Michael Thomas-Duffy

Web exclusive: the global free schools network

A dozen years ago the charter school movement found me when I volunteered my time as a member of the governing board of the MATCH Charter High School in Boston. American charter schools are taxpayer funded public schools that are independently managed, akin to the free schools that are taking root in England now. I’d been a civil rights activist, having headed the civil rights enforcement agency for the Commonwealth of Massachusetts, when I became captivated by the promise that charter schools held to redress the achievement gap between black and white students.

While in London recently to attend the ‘Schools Revolution’ conference sponsored by this magazine, I was struck by parallels between the travails that free schools face and those charter schools have endured. Here are a few observations.

1) Parental choice, properly harnessed, is a driver for change and better schools

For the three years that I headed the Charter School Office for the New York City Department of Education under Schools Chancellor Joel Klein, the number of charter schools more than doubled from 66 to 125.

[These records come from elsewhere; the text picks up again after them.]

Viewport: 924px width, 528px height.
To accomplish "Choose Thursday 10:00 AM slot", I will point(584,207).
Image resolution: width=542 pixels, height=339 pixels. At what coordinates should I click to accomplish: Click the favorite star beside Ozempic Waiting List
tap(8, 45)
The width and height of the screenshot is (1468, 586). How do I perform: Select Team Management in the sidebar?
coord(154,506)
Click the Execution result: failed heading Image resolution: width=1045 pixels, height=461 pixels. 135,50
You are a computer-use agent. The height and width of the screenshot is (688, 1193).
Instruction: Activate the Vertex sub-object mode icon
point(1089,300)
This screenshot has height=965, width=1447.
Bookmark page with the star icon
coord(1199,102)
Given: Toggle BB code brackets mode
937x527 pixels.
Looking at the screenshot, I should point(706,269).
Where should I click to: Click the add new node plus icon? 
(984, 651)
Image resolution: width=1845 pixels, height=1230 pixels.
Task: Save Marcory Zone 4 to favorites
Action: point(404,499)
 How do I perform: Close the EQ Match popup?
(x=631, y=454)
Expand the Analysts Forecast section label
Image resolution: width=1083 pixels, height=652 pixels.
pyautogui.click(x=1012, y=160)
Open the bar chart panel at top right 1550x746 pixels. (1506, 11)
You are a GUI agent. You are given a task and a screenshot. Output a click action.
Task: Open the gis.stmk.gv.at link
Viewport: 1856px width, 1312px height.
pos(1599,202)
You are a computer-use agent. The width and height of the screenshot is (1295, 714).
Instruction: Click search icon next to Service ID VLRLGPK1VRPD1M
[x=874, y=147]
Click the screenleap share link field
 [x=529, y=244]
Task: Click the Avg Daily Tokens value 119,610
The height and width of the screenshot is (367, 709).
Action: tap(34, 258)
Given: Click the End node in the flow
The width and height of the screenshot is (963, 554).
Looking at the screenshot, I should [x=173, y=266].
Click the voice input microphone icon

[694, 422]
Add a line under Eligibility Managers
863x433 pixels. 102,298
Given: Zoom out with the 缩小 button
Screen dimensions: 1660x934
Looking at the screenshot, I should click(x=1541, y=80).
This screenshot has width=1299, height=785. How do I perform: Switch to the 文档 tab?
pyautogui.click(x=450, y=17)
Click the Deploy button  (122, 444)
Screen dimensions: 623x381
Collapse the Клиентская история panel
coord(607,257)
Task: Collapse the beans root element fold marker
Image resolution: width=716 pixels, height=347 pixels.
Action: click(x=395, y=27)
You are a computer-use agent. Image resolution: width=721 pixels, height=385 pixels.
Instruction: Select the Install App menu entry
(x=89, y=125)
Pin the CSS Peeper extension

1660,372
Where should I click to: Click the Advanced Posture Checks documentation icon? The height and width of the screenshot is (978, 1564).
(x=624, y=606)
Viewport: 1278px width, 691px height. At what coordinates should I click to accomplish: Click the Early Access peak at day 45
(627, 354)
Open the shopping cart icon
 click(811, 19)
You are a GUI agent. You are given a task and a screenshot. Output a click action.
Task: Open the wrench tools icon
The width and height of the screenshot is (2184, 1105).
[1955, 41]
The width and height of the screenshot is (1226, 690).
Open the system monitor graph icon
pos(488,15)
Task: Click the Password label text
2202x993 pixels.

This growth was fuelled by parental demand: for every vacant charter school seat there are at least 5 applicants. By law, scarce seats are awarded by a lottery. Few things demonstrate parental demand for better schools as vividly as those bittersweet gatherings where the fate of thousands of children is determined; scenes recently rendered on screen in the documentary film “Waiting for Superman”.

Parental demand, it turns out, is an important mechanism for signalling which schools are not performing well and should be overhauled or even closed. Chancellor Klein put into practice a radical new approach to government provision of education: not as a monopolist, which is the sole provider of schooling, but as a portfolio manager which assembles a diverse array of options for parents to choose from.